======== Texte fourni

À l’ère du maximalisme formulatoire, l’industrie de la beauté traverse une crise de « pression de copie ». Les formules se complexifient, entre peptides, acides et actifs toujours plus pointus, tandis que l’espace disponible sur le packaging pour les expliquer se réduit. Le consommateur moderne, le « skintellectual », obsédé par la transparence des ingrédients, se retrouve donc contraint d’aller chercher ses réponses ailleurs.
La menace : perdre le contrôle du récit
Si votre marque ne fournit pas de réponses immédiates, le consommateur sort de votre écosystème au moment le plus critique, celui de l’achat. Il se tourne alors vers :
- Des juges algorithmiques : des applis de scan comme Yuka notent les produits via des algorithmes qui ne reflètent pas toujours la nuance de vos formulations. Un conservateur pourtant sûr peut se retrouver classé « rouge » sans distinction.
- Des IA généralistes : des plateformes comme ChatGPT ou Gemini répondent vite, mais s’appuient sur des données récupérées sur le web. Ce sont des « boîtes noires », avec un risque réel d’halluciner des informations fausses au sujet de vos produits.
La solution : des agents IA privés
Pour reprendre la main sur votre discours, les marques doivent déployer des agents IA privés, accessibles directement via QR code.

================
======== Données

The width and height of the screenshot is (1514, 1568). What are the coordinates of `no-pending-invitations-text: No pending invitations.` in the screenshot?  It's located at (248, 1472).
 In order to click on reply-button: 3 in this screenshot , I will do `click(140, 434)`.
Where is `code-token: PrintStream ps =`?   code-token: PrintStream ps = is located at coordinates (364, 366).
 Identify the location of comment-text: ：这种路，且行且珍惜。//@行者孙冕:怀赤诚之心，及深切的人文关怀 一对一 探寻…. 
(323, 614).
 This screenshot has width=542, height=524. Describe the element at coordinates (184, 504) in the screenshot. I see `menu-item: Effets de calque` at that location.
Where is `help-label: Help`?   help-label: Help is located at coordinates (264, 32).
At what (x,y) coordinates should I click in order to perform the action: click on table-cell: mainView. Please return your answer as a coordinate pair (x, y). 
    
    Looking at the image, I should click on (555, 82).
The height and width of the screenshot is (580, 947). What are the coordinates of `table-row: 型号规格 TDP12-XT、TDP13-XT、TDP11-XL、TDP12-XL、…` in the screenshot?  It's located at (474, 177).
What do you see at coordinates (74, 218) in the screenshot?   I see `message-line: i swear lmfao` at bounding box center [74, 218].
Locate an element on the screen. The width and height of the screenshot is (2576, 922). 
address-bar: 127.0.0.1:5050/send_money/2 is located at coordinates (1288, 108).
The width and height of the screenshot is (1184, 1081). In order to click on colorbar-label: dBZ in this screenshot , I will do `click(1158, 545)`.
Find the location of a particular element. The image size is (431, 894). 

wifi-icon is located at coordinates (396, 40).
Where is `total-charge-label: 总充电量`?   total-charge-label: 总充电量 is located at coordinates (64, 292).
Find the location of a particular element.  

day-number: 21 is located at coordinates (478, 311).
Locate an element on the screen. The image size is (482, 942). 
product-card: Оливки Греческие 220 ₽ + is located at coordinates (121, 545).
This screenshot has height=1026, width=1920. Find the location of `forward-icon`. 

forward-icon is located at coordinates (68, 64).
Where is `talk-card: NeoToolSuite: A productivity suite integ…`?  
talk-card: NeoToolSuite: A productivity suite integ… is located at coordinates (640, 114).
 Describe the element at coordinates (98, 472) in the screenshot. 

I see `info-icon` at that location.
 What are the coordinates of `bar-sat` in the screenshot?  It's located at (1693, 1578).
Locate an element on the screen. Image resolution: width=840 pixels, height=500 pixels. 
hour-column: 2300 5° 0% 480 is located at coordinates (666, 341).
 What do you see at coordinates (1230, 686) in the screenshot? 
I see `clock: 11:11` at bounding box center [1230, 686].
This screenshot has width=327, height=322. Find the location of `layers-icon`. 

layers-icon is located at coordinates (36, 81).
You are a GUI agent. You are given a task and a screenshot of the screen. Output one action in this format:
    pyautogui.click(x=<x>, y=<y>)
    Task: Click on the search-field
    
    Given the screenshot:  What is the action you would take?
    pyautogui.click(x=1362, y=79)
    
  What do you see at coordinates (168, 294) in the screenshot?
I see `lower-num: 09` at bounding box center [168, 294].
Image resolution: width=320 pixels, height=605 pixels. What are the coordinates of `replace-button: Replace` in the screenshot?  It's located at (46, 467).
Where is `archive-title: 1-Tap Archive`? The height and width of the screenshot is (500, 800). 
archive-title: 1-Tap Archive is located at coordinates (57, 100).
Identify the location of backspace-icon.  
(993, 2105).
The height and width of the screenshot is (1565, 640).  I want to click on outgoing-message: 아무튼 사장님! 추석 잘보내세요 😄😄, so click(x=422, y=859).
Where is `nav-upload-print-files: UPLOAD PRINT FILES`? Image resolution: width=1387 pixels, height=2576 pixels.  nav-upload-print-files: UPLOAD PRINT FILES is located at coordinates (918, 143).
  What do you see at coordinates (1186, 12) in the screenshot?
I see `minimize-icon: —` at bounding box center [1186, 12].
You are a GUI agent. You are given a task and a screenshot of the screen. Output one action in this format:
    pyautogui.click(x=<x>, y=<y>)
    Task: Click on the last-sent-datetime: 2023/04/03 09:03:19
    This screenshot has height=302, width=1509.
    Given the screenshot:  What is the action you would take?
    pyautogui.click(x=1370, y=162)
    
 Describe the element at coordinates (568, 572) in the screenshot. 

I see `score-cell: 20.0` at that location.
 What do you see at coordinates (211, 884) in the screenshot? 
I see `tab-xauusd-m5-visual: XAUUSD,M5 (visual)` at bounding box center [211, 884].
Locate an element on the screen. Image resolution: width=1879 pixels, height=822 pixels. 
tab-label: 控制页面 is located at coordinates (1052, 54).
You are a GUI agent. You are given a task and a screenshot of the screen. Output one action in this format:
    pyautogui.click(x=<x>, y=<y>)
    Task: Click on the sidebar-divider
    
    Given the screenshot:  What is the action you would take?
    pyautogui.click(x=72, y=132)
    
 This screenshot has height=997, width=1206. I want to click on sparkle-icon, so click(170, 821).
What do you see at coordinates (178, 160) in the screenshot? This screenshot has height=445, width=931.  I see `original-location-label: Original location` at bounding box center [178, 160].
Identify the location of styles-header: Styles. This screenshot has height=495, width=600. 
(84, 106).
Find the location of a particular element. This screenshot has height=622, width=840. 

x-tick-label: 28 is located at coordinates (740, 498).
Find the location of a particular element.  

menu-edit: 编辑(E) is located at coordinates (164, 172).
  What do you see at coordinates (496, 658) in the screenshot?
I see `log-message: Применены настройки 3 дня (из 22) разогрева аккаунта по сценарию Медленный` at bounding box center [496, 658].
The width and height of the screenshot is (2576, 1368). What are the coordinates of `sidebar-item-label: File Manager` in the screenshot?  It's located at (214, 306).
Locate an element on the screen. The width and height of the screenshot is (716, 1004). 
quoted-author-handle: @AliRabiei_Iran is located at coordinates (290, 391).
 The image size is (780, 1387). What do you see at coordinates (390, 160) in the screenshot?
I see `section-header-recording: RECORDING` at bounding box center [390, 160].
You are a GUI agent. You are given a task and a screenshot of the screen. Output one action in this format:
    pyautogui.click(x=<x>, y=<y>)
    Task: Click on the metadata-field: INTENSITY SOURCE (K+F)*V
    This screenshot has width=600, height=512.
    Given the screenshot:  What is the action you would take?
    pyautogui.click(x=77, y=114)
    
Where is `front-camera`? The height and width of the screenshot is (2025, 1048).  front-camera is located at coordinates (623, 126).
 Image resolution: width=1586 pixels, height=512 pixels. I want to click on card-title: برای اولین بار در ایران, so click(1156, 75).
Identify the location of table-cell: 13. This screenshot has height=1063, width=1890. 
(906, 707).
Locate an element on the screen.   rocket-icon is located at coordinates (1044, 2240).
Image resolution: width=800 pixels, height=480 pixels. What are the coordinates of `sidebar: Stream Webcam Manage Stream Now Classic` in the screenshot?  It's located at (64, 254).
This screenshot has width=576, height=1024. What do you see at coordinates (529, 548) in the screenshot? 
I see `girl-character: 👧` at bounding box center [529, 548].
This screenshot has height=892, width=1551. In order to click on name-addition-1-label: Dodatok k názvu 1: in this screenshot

================

# Consignes de l'exercice
[1] Dupliquez le passage du texte sur l'industrie de la beauté qui va de "- Des IA généralistes" à "via QR code.".
[2] Dans le texte sur l'industrie de la beauté, comment est surnommé le consommateur moderne obsédé par la transparence des ingrédients ?
[3] Poursuivez le texte sur l'industrie de la beauté à partir de sa dernière phrase.

# Réponses par consigne
[1]
- Des IA généralistes : des plateformes comme ChatGPT ou Gemini répondent vite, mais s’appuient sur des données récupérées sur le web. Ce sont des « boîtes noires », avec un risque réel d’halluciner des informations fausses au sujet de vos produits.
La solution : des agents IA privés
Pour reprendre la main sur votre discours, les marques doivent déployer des agents IA privés, accessibles directement via QR code.

[2] Le « skintellectual ».

[3]
- Brand safety (RAG) : Ask Mona s’appuie sur la génération augmentée par récupération (RAG) pour garantir la fiabilité. L’IA est confinée à des contenus validés par la marque uniquement (PDF, fiches de sécurité, documents internes).
- Responsabilité médicale : les agents intelligents intègrent des protocoles de « relais médical ». Si l’utilisateur mentionne un symptôme comme une brûlure ou une acné sévère, l’IA s’arrête et redirige vers un dermatologue, protégeant la marque de toute dérive vers une pratique médicale non autorisée.
- Inclusivité : grâce à des fonctionnalités voice first, ces agents permettent aussi aux personnes malvoyantes d’accéder facilement au contenu digital, en cohérence avec l’European Accessibility Act 2025.